Hay una tensión permanente anclada a ese secreto inconfesable. Lo podemos constatar en la actitud de su hermano Michael, un energúmeno y xenófobo que en la cena canta una canción racista para ofender al novio de su hermana Lisbeth. Ésta lleva una vida disoluta, fuera de control. La crisis del núcleo familiar de Christian estaría tramada de acuerdo a dos dimensiones que se combinan: una de esas dimensiones tiene que ver con la institución de la familia, base constitutiva de la sociedad moderna y, por lo tanto, parte de un régimen social con el cual se busca establecer ciertos límites a partir de la definición de los roles de quienes la componen; la otra, se encontraría ligada a la noción de comunidad elaborada de relaciones simbólicas, de ritos y de un bien común, por lo general asumido sin ser verbalizado.
Las dos dimensiones están en crisis desde la infancia del protagonista. A causa de la crisis, dejó el hogar y se fue a vivir a otra ciudad, en la que trabaja como dueño de un restaurant. La familia como institución racional con la que se pretende regular las relaciones humanas, ve rota sus fronteras cuando el padre abusa de sus hijos, causando que ellos terminen por ser subjetividades disfuncionales. En este sentido, la familia como lugar de vínculos afectivos y primera instancia de socialización no ha cumplido su tarea producto del trauma que se aloja en ella, rompiendo las convenciones sociales y legales. El rompimiento de las convenciones normativas va de la mano de una ruptura más profunda, diríamos originaria, aquella que afecta las posibilidad misma de lo común dentro de la comunidad. Así, los miembros de la familia de Christian son individuos enfrentados a la vida, cada uno por su lado.
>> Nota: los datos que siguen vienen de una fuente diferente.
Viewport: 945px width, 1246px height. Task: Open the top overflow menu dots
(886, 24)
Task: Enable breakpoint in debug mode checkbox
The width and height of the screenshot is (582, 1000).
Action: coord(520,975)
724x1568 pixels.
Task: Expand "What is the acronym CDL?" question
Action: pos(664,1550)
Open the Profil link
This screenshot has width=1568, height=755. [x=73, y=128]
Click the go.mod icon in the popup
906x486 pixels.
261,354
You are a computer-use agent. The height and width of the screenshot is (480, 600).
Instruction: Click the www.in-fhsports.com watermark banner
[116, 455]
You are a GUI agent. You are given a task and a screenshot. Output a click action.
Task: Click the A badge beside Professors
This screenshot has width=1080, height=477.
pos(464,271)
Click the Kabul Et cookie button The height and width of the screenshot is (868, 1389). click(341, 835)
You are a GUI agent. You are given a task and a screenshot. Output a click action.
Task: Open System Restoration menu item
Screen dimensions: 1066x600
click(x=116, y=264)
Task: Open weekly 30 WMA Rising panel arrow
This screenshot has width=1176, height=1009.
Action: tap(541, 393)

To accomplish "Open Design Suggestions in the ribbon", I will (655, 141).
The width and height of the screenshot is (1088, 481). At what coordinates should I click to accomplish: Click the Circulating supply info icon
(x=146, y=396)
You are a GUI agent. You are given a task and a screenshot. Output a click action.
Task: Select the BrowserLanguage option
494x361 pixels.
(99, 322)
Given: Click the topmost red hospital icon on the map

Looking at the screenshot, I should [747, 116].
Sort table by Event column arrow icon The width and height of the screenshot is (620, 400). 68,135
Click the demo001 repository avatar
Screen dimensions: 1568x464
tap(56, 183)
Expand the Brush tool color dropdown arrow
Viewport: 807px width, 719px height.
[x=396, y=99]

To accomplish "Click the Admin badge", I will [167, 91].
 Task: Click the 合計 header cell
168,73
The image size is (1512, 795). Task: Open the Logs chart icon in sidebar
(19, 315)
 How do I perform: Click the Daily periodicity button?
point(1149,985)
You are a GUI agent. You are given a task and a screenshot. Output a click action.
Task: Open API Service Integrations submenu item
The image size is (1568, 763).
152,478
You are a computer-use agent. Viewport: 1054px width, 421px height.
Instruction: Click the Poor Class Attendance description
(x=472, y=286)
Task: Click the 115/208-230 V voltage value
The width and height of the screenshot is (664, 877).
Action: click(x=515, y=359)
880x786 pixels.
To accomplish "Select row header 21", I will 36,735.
En La caza, asistimos, como hemos dicho, a una crisis al interior de una comunidad de amigos, en la que se hace patente este doble orden, distinguible por sus características y condiciones diferentes. El régimen racional con el que la sociedad se habría dado a sí misma un marco regulatorio es reconocido, por ejemplo, en los procedimientos activados por la directora de la guardería después de escuchar las primeras palabras de Klara. En tanto, la dimensión comunitaria es detectable en los ritos con los que se refuerza la camaradería y en la violencia cuando sus códigos se rompen supuestamente por parte de Lucas. Una relación nada fácil entre la estructura social y la dimensión comunitaria es la que vemos en el film cuando la violencia desborda el marco legal propio de la organización racional de la sociedad. El desborde haría de la caza una metáfora: Lucas, víctima de la mentira, pasa a ser una presa que debe ser acorralada, sentir los pasos de quienes lo vigilan —sus propios amigos—, decididos a darle caza si fuese necesario con tal de proteger a la comunidad.